A falta de agentes compromete todo o
sistema prisional. Sem profissionais, não podem ser garantidos os direitos
mínimos do preso, que cobra diariamente do agente aquilo que é direito seu e
que o Estado não garante. “Essa pressão se soma à sobrecarga de trabalho do
agente, elevando ainda mais o estresse desse trabalhador, que vai o adoecendo.
Além de tudo, a baixa quantidade de agentes ainda aumenta o risco de rebeliões
na unidade, pois prejudica a prática dos procedimentos de segurança”, avalia
a presidente do Sindicato da categoria, Petruska Sviercoski.

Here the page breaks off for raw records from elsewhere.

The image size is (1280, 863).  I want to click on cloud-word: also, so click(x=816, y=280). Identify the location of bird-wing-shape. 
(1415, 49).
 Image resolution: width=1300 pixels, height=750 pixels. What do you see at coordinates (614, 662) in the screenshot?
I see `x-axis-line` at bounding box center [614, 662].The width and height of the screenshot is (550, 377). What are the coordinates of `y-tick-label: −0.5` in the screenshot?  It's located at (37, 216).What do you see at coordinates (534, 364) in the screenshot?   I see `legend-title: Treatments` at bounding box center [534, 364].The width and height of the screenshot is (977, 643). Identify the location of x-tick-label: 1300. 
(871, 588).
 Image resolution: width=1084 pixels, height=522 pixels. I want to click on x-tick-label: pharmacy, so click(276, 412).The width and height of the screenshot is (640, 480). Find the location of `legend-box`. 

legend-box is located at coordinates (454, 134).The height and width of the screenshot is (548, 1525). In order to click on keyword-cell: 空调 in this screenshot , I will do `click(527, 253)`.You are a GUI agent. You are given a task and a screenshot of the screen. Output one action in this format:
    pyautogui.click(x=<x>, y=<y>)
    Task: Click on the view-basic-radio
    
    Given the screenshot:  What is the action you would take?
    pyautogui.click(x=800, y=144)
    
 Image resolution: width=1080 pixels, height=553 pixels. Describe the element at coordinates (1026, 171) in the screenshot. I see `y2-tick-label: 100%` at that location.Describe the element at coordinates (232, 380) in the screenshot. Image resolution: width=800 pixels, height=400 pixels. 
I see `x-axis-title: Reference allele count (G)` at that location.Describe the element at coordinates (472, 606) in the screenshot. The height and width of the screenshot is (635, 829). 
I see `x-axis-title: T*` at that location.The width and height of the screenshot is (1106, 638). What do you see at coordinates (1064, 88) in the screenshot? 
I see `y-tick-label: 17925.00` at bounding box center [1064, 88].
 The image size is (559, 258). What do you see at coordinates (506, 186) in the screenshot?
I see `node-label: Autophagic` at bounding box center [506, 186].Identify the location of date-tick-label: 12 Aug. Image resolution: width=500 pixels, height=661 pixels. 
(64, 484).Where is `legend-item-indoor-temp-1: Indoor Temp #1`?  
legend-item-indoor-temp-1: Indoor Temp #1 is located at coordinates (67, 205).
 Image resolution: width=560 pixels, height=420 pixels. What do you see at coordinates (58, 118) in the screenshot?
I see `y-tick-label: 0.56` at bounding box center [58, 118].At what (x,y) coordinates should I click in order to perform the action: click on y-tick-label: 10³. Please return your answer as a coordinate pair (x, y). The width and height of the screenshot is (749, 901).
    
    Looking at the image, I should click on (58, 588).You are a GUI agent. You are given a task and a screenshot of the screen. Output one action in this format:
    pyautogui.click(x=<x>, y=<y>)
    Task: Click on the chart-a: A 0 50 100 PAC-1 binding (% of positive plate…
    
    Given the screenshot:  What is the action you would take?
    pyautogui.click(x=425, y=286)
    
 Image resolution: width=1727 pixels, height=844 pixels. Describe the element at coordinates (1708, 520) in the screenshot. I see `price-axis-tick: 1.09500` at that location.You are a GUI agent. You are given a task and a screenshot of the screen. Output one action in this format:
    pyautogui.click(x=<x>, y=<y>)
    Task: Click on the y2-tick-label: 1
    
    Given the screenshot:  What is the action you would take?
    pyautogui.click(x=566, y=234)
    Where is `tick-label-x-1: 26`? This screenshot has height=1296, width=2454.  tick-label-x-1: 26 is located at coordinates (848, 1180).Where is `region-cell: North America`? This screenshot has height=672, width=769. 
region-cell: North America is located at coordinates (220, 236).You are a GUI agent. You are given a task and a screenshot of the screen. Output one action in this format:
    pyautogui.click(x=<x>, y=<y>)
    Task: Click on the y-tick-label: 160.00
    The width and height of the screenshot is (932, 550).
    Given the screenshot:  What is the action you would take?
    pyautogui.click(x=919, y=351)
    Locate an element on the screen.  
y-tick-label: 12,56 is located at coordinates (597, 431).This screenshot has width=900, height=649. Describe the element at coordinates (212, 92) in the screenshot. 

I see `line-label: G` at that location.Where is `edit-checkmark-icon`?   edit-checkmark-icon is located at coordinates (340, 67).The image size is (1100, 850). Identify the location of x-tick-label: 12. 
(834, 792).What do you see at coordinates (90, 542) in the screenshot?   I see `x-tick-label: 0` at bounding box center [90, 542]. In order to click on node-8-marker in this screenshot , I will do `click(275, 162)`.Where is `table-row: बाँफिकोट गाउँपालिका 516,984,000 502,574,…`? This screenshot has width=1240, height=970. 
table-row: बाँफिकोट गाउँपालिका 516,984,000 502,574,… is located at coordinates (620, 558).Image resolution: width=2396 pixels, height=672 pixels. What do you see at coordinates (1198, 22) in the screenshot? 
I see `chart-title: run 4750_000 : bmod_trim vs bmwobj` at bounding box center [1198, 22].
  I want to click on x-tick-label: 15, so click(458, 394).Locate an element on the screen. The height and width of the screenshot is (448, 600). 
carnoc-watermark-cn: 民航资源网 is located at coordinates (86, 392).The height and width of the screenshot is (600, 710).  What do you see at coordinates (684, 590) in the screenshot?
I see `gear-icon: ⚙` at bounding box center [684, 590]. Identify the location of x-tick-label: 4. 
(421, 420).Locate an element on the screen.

Mobilizações unem a categoria

Os agentes penitenciários do Paraná têm se reunido em uma série de mobilizações para pressionar o governo a aumentar o efetivo. Uma das formas mais rápidas é o pagamento das promoções e progressões atrasadas. Com elas, haveria abertura de vagas na classe de acesso à categoria.



Atualmente, das 4.131 vagas disponíveis na carreira, apenas 3.289 estão ocupadas, segundo dados do Grupo de Recursos Humanos da SESP, órgão ao qual o Departamento Penitenciário do Paraná (DEPEN-PR) está vinculado. Há ainda 842 vagas que poderiam ser abertas, caso houvesse a promoção dos servidores que completaram 10 anos de carreira, conforme determina a legislação ao pessoal do Quadro Próprio do Poder Executivo (QPPE).



Em 2013, foi realizado um concurso público, cujo prazo de validade expira em julho de 2017, após prorrogação de dois anos realizada em 2015. Há 1.200 aprovados para serem chamados.



No último dia 20, mais de 400 agentes engrossaram a manifestação de servidores públicos estaduais na Praça Nossa Senhora Salete, em frente ao Palácio Iguaçu. Vindos de todas as regiões do Estado, eles deixaram claro que não vão recuar na luta e não descartam a possibilidade de uma greve da categoria, caso Beto Richa siga ignorando as reinvindicações da categoria.



Após o ato, o DEPEN-PR informou à imprensa que tem promovido mutirões de saúde para os agentes penitenciários e está desenvolvendo um projeto para oferecer atendimento psicossocial aos servidores. O Sindicato da categoria nega a existência dessas ações. “Basta pergunta se algum agende conhece esses projetos”, retruca Sviercoski.